Silver: Dry Kindling Awaiting A Spark

For over four years, gold and silver have been in a cyclical bear market, within a larger secular bull trend. A number of times since silver's May 2011 high at just below $50, they have swooned, built a base that should have held, yet dropped again. With silver at this writing, printing the lowest close since 2009, the few remaining bulls can be excused – as we often say – for “either being scared out or worn out”.

The best way to make significant with defined risk is to spot an investment vehicle that is out of favor, trading below production cost, moving into longer term deficit, yet needed and desired by people around the globe. A vehicle like silver.

Our premise is that silver today is like dry kindling. Even as global demand drivers India and China massively import, as Canadian Maple and American Silver Eagles notch record sales, even as producers at best make bleak profits – silver slumbers. 
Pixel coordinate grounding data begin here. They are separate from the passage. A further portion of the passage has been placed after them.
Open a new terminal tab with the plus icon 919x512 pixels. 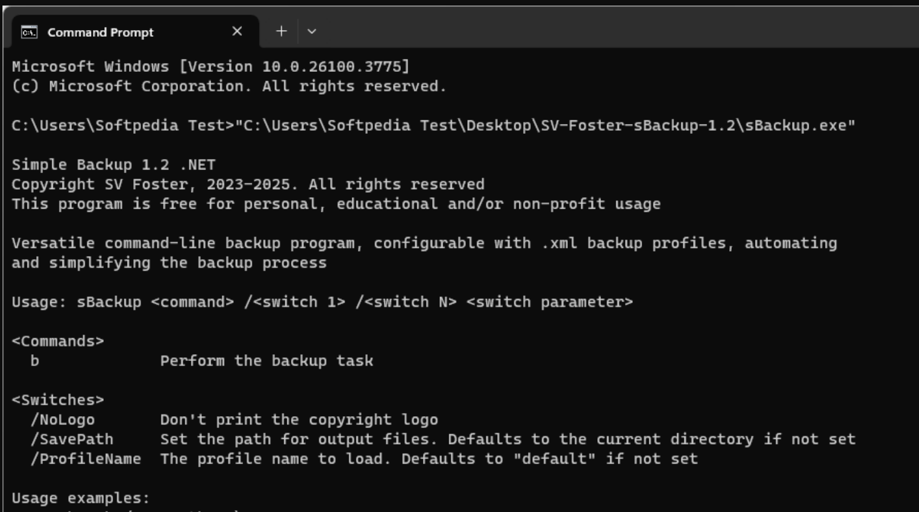[x=281, y=31]
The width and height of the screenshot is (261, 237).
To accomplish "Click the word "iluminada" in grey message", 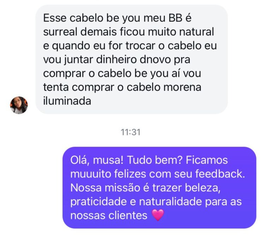I will pyautogui.click(x=67, y=101).
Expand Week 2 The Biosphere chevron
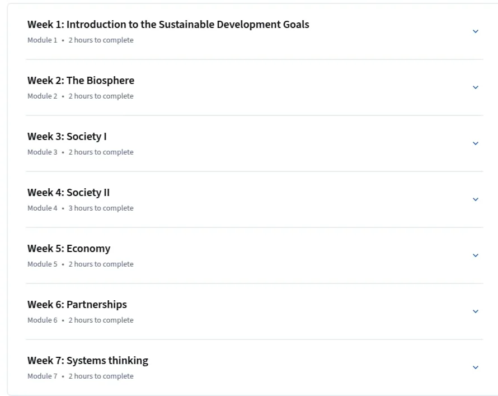 476,87
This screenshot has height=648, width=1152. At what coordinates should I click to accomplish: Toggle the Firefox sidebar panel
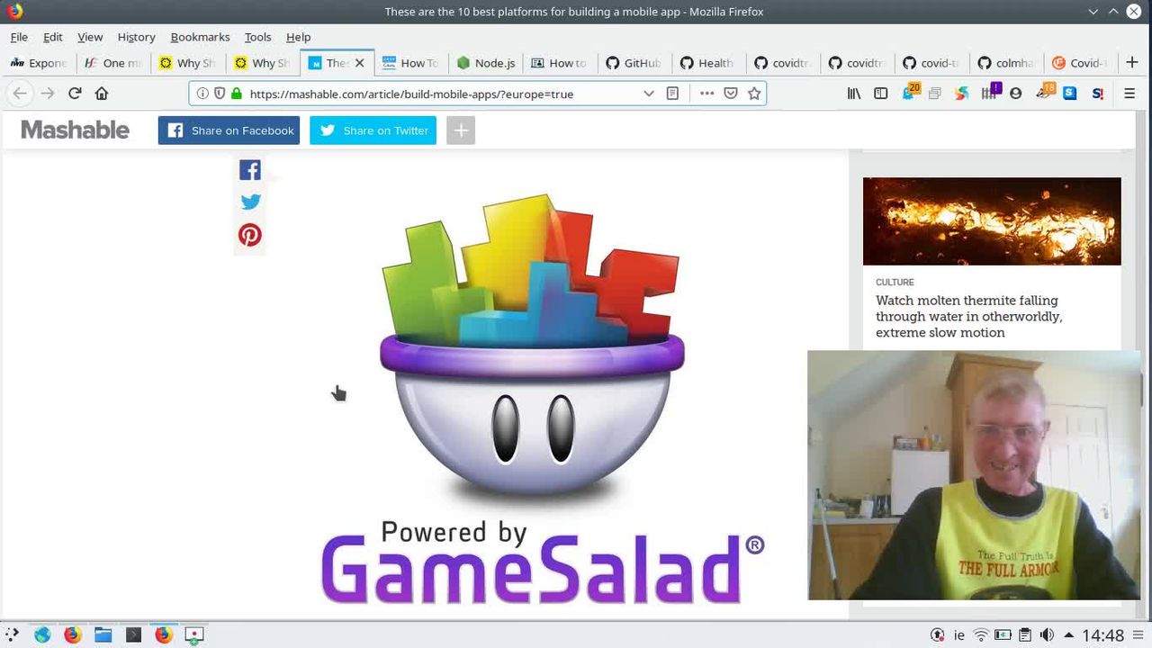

In the harsh climate of Patagonia, where every variety of shrub is festooned with spines, the neneo plant goes one better. In summer it can dry out and lose color, which might lead you to assume that it's…dead. But you would be wrong!

A gold and silver short-covering rally in the offing. Counter-intuitively as silver prices have declined, physical buying and premiums on bars and bullion coins have increased. So, what's really going on?

In the short term, silver's “market price” is set by paper futures contract trading on the COMEX. Currently, gold and silver short sales are sitting at record levels, betting that prices will continue to decline. But at some point, those contracts have to be closed out. This is done by (reverse) offsetting . A short seller closes by going long (purchasing) an equal number of futures contracts. Remember, though, that adding contracts contributes to supply! Just as in the early days of the goldsmiths, when perhaps only ten percent of the people ever requested their gold, in futures markets, less than one percent actually stand for delivery!

The recent Commitment of Traders (COT) Report shows a record 179,000 gold-futures contracts have been sold short. Silver short sales rose to record levels too. When the piper is finally paid, short offsets combined with new buyers going long more contracts have the potential to position silver and gold for an explosive rally.